[Task details] The answer must be the lines from the one that holds "Task: Select the Rheinland-Pfalz row label" through the final line of the data, copied exactly, with no pictures.

◇ ◇ ◇

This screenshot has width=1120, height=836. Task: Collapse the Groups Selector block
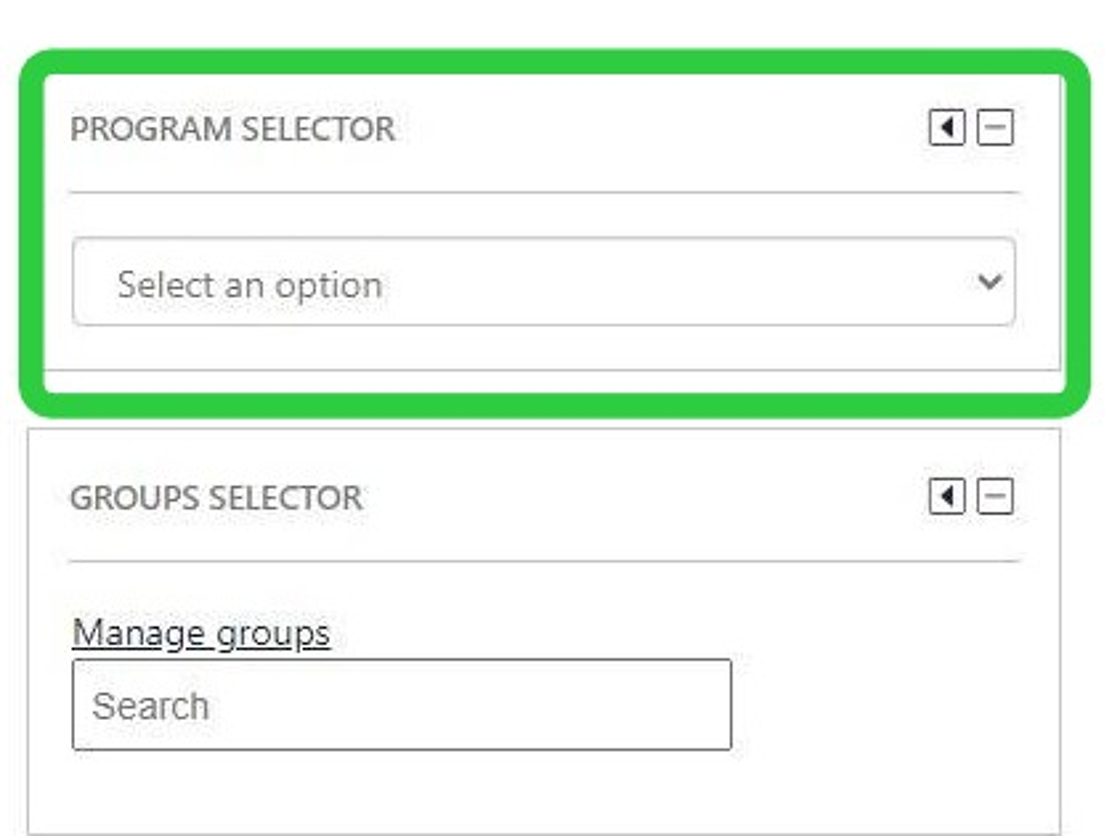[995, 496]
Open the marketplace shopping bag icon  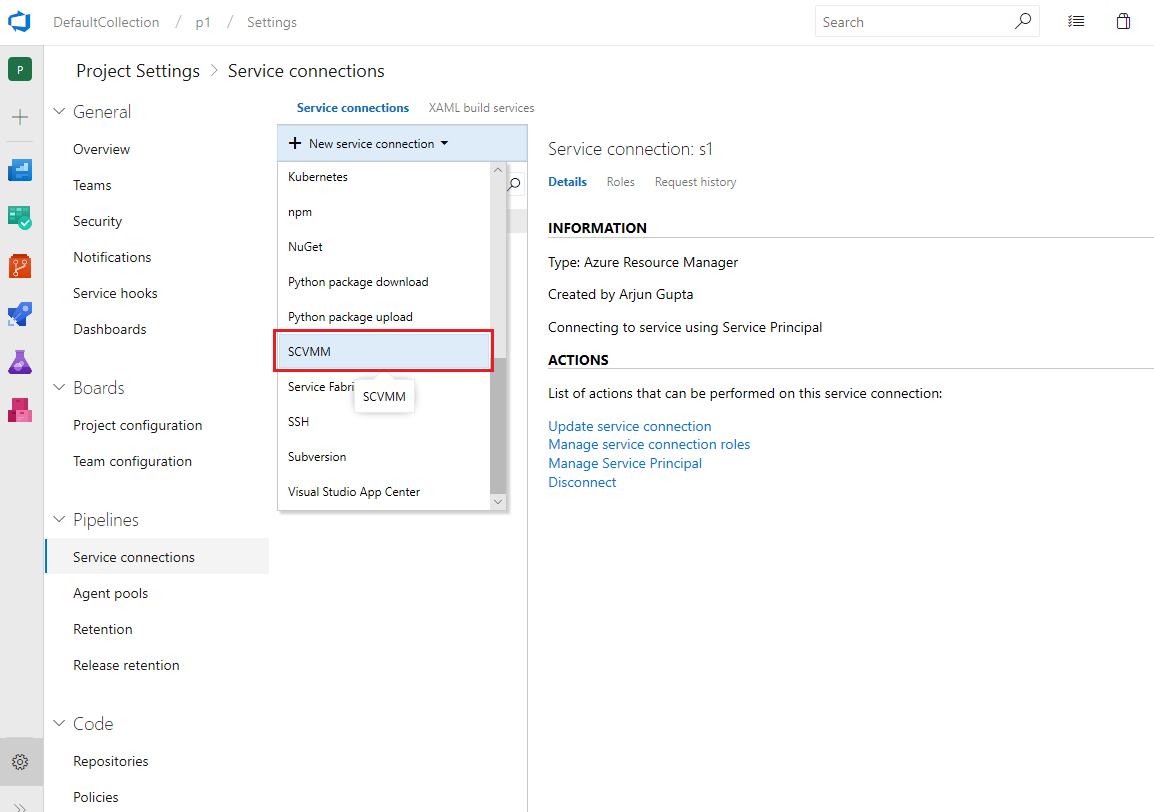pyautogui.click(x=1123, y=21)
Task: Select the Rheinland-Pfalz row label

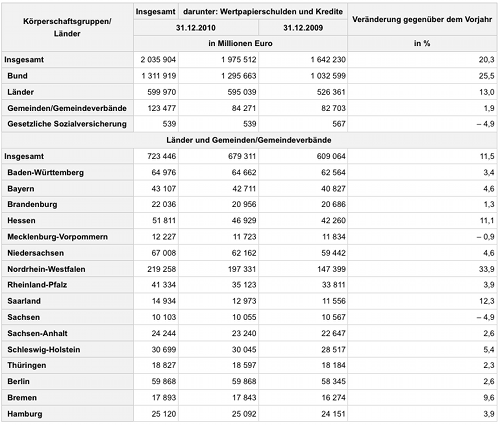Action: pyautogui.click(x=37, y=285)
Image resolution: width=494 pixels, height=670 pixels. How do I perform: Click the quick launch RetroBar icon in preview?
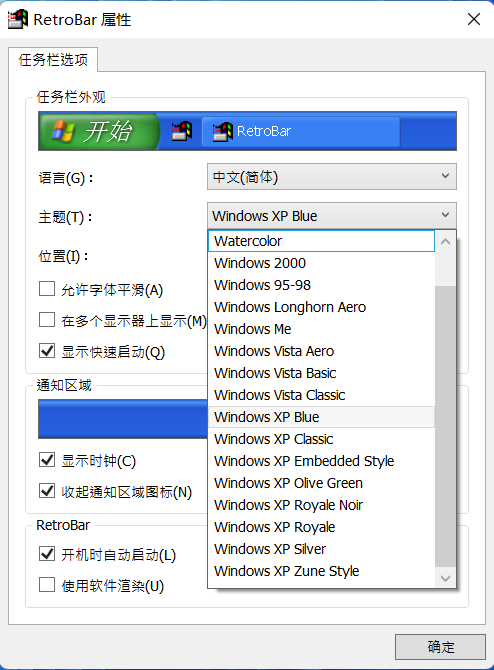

◇ ◇ ◇

[Result of this task]
Task: Select the Rheinland-Pfalz row label

Action: pyautogui.click(x=37, y=285)
Image resolution: width=494 pixels, height=670 pixels. How do I perform: Click the quick launch RetroBar icon in preview?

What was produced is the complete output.